[Saved data entries]
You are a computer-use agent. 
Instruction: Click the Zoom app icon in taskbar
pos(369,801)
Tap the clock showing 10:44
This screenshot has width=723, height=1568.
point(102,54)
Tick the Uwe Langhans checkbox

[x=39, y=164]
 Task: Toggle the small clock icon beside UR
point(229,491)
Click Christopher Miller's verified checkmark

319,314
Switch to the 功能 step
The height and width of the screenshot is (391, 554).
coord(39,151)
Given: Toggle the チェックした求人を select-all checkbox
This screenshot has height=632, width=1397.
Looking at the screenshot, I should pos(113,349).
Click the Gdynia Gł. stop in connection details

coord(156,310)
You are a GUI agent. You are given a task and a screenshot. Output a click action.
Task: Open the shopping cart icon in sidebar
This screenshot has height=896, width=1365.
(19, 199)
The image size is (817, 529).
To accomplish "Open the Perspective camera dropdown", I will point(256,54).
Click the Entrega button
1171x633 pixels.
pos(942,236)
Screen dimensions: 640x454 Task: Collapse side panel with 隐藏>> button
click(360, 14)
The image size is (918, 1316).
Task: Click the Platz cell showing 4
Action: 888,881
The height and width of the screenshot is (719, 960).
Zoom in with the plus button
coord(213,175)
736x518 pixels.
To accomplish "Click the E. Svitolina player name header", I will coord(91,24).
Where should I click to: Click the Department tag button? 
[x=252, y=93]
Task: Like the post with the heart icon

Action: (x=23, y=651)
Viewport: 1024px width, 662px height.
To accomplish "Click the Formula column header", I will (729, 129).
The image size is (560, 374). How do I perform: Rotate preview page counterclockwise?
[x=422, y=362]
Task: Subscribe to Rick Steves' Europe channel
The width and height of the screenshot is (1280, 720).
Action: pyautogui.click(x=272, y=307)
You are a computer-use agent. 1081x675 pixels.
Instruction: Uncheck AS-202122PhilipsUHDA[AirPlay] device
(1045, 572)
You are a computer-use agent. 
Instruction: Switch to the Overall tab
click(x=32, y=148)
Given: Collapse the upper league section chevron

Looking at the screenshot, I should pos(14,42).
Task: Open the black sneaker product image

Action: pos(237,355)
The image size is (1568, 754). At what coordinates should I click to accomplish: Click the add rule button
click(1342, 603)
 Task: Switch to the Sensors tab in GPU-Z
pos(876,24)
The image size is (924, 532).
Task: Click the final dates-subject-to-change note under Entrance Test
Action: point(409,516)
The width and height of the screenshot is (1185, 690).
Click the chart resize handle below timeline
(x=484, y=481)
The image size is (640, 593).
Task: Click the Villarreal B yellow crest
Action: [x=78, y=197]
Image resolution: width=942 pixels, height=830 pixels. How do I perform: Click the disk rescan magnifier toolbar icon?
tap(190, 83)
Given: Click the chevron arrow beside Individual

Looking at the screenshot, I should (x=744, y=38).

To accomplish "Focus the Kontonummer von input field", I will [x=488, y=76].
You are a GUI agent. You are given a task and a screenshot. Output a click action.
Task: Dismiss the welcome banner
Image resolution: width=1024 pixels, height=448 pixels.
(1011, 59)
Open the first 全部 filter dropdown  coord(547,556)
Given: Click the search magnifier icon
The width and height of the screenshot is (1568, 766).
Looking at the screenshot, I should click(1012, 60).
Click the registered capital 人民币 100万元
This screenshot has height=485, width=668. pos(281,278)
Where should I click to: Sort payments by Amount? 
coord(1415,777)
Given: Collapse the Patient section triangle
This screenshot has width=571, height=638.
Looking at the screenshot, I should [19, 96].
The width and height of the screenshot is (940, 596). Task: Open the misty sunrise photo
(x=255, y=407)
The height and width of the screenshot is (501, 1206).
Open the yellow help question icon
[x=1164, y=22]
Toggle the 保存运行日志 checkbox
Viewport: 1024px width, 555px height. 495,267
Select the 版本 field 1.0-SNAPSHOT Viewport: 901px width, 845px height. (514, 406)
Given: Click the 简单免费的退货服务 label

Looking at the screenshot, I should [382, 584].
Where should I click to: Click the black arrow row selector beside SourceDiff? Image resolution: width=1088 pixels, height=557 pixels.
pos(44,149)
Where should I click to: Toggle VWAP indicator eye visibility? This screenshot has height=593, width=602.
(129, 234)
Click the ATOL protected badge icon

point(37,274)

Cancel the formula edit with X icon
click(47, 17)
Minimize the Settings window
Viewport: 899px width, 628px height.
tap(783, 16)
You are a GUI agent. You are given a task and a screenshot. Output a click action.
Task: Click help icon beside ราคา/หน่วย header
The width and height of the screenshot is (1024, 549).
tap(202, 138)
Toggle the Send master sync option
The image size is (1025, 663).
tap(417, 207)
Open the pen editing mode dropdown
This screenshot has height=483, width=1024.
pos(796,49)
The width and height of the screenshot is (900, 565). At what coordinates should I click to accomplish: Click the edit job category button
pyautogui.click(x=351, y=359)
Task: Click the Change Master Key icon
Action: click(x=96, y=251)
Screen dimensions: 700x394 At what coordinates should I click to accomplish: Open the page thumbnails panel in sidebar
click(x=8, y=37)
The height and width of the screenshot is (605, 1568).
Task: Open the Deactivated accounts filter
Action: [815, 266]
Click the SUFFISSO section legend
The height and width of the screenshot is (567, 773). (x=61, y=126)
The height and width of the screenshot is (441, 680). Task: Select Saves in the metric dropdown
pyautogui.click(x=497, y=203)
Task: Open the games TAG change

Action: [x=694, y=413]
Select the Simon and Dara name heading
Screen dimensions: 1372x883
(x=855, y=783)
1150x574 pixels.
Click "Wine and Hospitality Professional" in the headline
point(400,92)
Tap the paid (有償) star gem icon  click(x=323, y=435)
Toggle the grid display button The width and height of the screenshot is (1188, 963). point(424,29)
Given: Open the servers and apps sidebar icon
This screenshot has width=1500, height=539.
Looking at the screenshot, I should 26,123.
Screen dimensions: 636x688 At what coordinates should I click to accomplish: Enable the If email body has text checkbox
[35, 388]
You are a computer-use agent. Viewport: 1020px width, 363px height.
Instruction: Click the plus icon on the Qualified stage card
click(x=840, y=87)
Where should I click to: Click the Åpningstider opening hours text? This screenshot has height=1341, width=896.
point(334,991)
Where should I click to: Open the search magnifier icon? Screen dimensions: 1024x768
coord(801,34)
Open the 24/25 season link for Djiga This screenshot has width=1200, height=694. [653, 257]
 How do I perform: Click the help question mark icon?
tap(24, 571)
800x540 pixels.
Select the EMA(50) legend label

What you will do:
Take the lines above from the one containing "Instruction: Click the Zoom" down to the one containing "Task: Subscribe to", and transcribe them exactly, both ends included.

Reply:
Instruction: Click the Zoom app icon in taskbar
pos(369,801)
Tap the clock showing 10:44
This screenshot has width=723, height=1568.
point(102,54)
Tick the Uwe Langhans checkbox

[x=39, y=164]
 Task: Toggle the small clock icon beside UR
point(229,491)
Click Christopher Miller's verified checkmark

319,314
Switch to the 功能 step
The height and width of the screenshot is (391, 554).
coord(39,151)
Given: Toggle the チェックした求人を select-all checkbox
This screenshot has height=632, width=1397.
Looking at the screenshot, I should pos(113,349).
Click the Gdynia Gł. stop in connection details

coord(156,310)
You are a GUI agent. You are given a task and a screenshot. Output a click action.
Task: Open the shopping cart icon in sidebar
This screenshot has height=896, width=1365.
(19, 199)
The image size is (817, 529).
To accomplish "Open the Perspective camera dropdown", I will point(256,54).
Click the Entrega button
1171x633 pixels.
pos(942,236)
Screen dimensions: 640x454 Task: Collapse side panel with 隐藏>> button
click(360, 14)
The image size is (918, 1316).
Task: Click the Platz cell showing 4
Action: 888,881
The height and width of the screenshot is (719, 960).
Zoom in with the plus button
coord(213,175)
736x518 pixels.
To accomplish "Click the E. Svitolina player name header", I will coord(91,24).
Where should I click to: Click the Department tag button? 
[x=252, y=93]
Task: Like the post with the heart icon

Action: (x=23, y=651)
Viewport: 1024px width, 662px height.
To accomplish "Click the Formula column header", I will (729, 129).
The image size is (560, 374). How do I perform: Rotate preview page counterclockwise?
[x=422, y=362]
Task: Subscribe to Rick Steves' Europe channel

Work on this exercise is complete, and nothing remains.